_Jobs_
(a) Reproduce the passage of the seating-problem discussion between "There would also" and "6*6 = 36 ways.", inclusive, substituting "seats" for every "positions".
(b) Write the next part of the forum discussion of the circular seating problem, picking up after its final sentence.

_Text block_
When you consider AD as 1, total number of people becomes AD - B - C - E - F --> 5 not 4
Similarly, when AF is 1, total number of people AF B C D E --> 5 not 4

There would also be a case where DAF will sit together, and we have to eliminate that case from the total number of combinations because we have included it twice when A sits with D and F each time.

Please help explain this, your answer may be correct but "If AD sits together then 4 other people have to be arranged" AD as a person has to be arranged too.

I solved it in the same way and got 84, but the answer is C.
If the question is: A cannot sit next to both D and F(A cannot sit between D and F), then the answer would be 108.

Also, I saw another explanation on the forum-
fix a position for A. It has two adjacent positions one on either side. D and F cannot take these two positions. So, D and F can be placed in the remaining 3 positions in 3P2 = 6ways.
The remaining three positions can be filled by B,C,E in 3! ways.
So, total number of ways = 6*6 = 36 ways.
I don't know how good is this explanation in a circular arrangement...

Do share your thoughts.

Viv, I didnt count ad and da because i thought they were in circles, I mean in linear arrangement if we have A B and C we can arrange like ABC, ACB, BAC, ACA, CAB and CBA, but when they are in circle ABC and BCA and CAB are same, That's what I learnt for circular arrangements. of course I may be wrong. But its very interesting question, hope someone solves it correctly . It will be great to see a correct solution for this question.

_Data section_
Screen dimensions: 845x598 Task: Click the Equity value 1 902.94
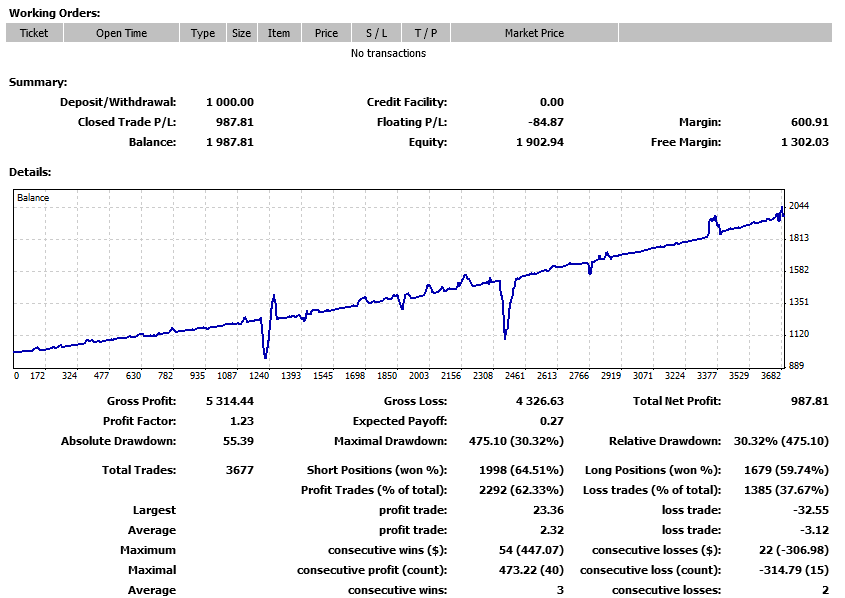tap(540, 142)
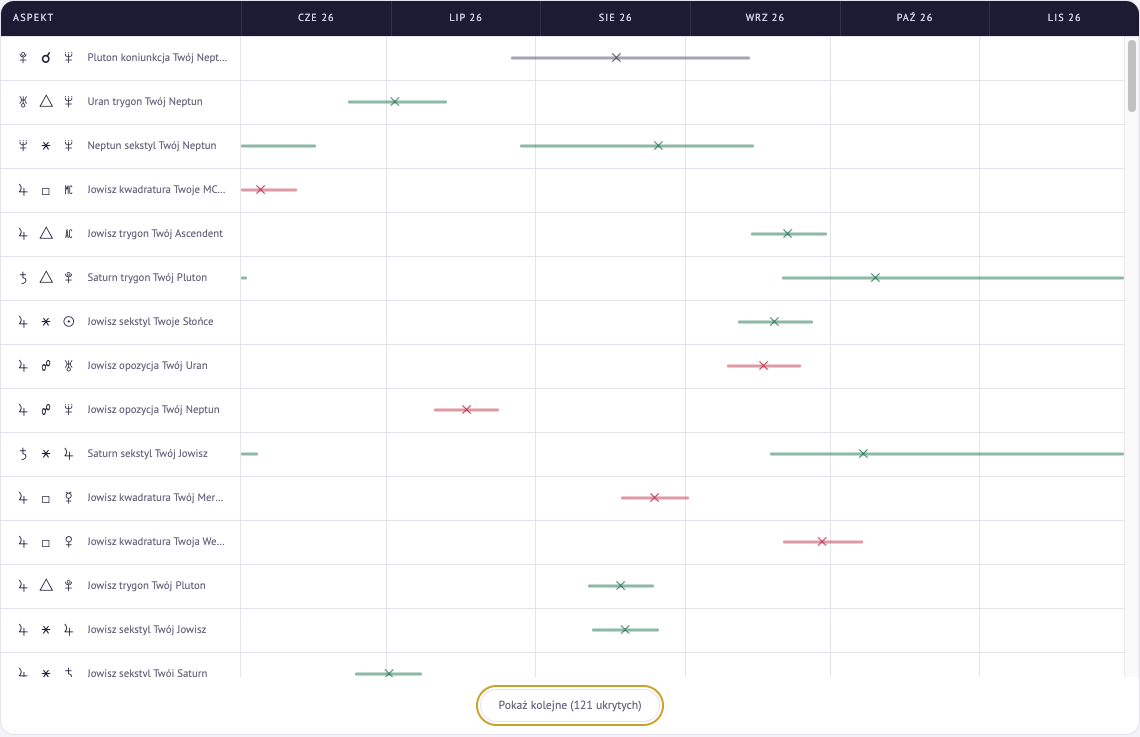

_Task results_
(a)
There would also be a case where DAF will sit together, and we have to eliminate that case from the total number of combinations because we have included it twice when A sits with D and F each time.

Please help explain this, your answer may be correct but "If AD sits together then 4 other people have to be arranged" AD as a person has to be arranged too.

I solved it in the same way and got 84, but the answer is C.
If the question is: A cannot sit next to both D and F(A cannot sit between D and F), then the answer would be 108.

Also, I saw another explanation on the forum-
fix a position for A. It has two adjacent seats one on either side. D and F cannot take these two seats. So, D and F can be placed in the remaining 3 seats in 3P2 = 6ways.
The remaining three seats can be filled by B,C,E in 3! ways.
So, total number of ways = 6*6 = 36 ways.

(b)
Aj85, You are correct to say that, in circular arrangements ABC, ACB, BAC, ACA, CAB and CBA will represent same arrangement.
Hence one we have subtracted AF and AD we need not subtract FA and DA.

I am too getting the answer as 84.

@sap can U please let us know the source and the OA

i just came across this problem in the manhattan review turbocharge math. answer key says C. 108. The solutions manual has an explanation that I don't really understand.

i figured it out after taking a break from studying. thanks anyway!

here's the solution anyway, though the book has the question worded differently:

Q: IN how many ways can 6 people be seated at a round table if one of those seated cannot sit next to two of the other five:

A: Six people can be seated around a round table in 5! ways. there are 2 ways that the two unwelcome people could sit next to the person in question and 3! ways of arranging the other three. This is subtracted from the base case of 5!, giving the result of 108.

chetan2u, VeritasKarishma, Bunuel, mikemcgarry, niks18, generis

Moderators.. can you pl update the OA for this question?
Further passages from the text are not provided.